Top of Text block

# Just a newbie saying Hello!



## julezdisney (Aug 29, 2012)

Hi there! I'm just a newbie to horseforum and the world of horses altogether really. I had a fierce obsession in my early teens. My dad put me in lessons - I only took 3, I didn't like my teacher, the horse, or that I had to learn on Western when I wanted to learn on English. 

lol... Well here I am 20 years later and I WANT to learn Western, and I'm reading everything I can get my hands on before I choose a stable. I'd like to start out at a lesson every two weeks, that's really all my schedule will allow right now, hopefully in the spring I can move that to weekly. 

My long term goals would be horse ownership, competitive trails, and barrels!

I took a trail ride last week, would like to do another 2 before I go to my first lesson, just to mix things up and feel confident going in. Any suggestions for me? 

I love the connection I have with a horse. They seem to like me too, and I can say that all I want to do is FLY when I'm on the back of those beautiful creatures. I've done a trot, and all I want is FASTER FASTER FASTER! :lol:

Any advice would be fantastic! Thanks!!


----------



## SouthernTrails (Dec 19, 2008)

.

Welcome to the Horse Forum

We have a section on Western Riding, broken down into different disciplines.

Join in, we don't bite..... :lol:

Enjoy, PS I like Western Riding too :wink:


.


----------



## HorseLovinLady (Jul 18, 2011)

Welcome to the forum!!


----------



## Country Woman (Dec 14, 2011)

Welcome to the forum 
nice to meet you


----------

Bottom of Text block
Top of Information supplied

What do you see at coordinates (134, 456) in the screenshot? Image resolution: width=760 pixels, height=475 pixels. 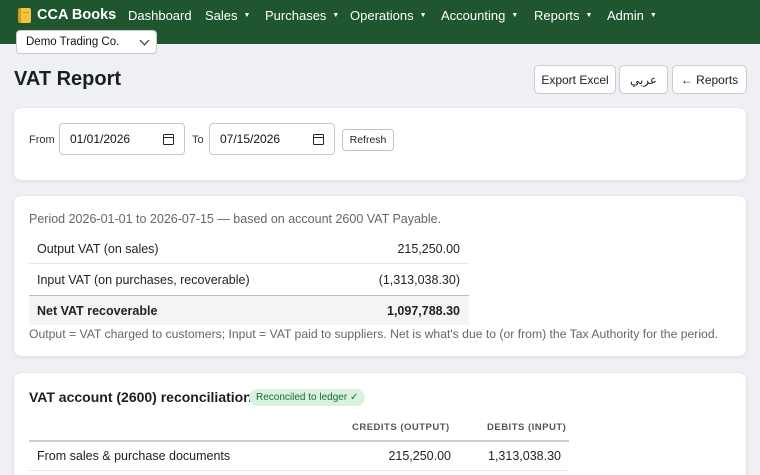 I see `row-label: From sales & purchase documents` at bounding box center [134, 456].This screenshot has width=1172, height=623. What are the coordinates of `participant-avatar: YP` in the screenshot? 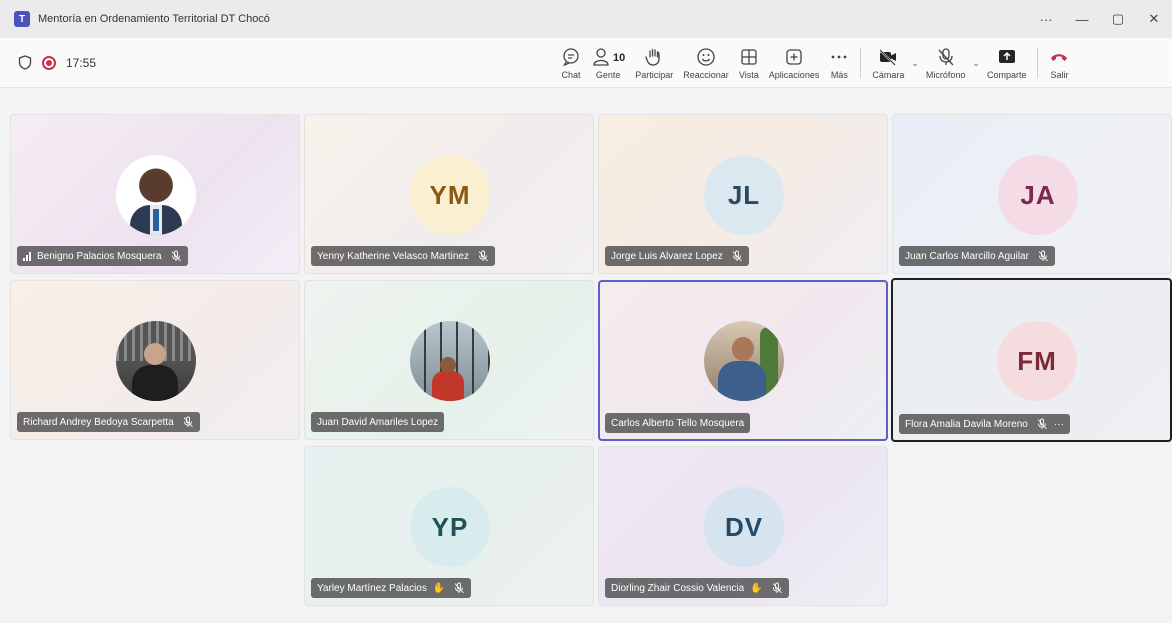 It's located at (450, 527).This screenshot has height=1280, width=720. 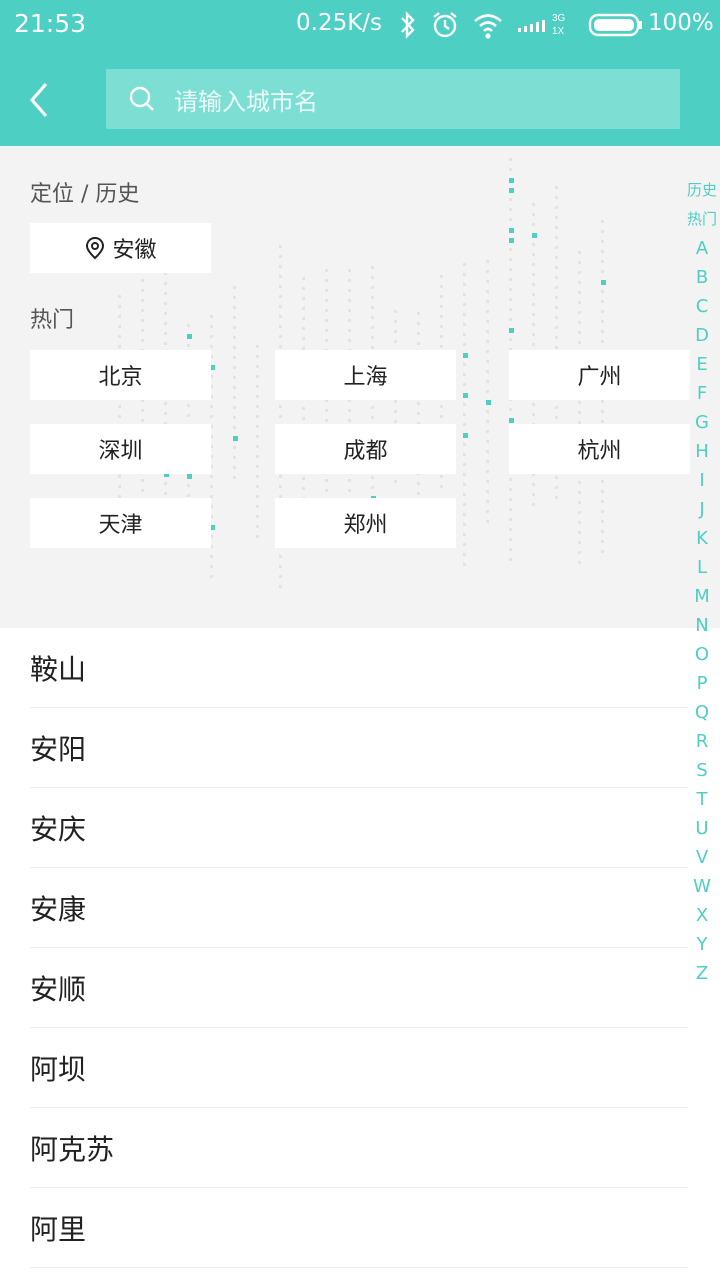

Bottom of Information supplied

__Assigned task A__.
In the horse forum thread, how many lessons did julezdisney take as a teenager?
__Assigned task B__.
List the usernames of everyone who posted in the horse forum thread.

__Written response A__.
Three lessons.

__Written response B__.
julezdisney, SouthernTrails, HorseLovinLady, Country Woman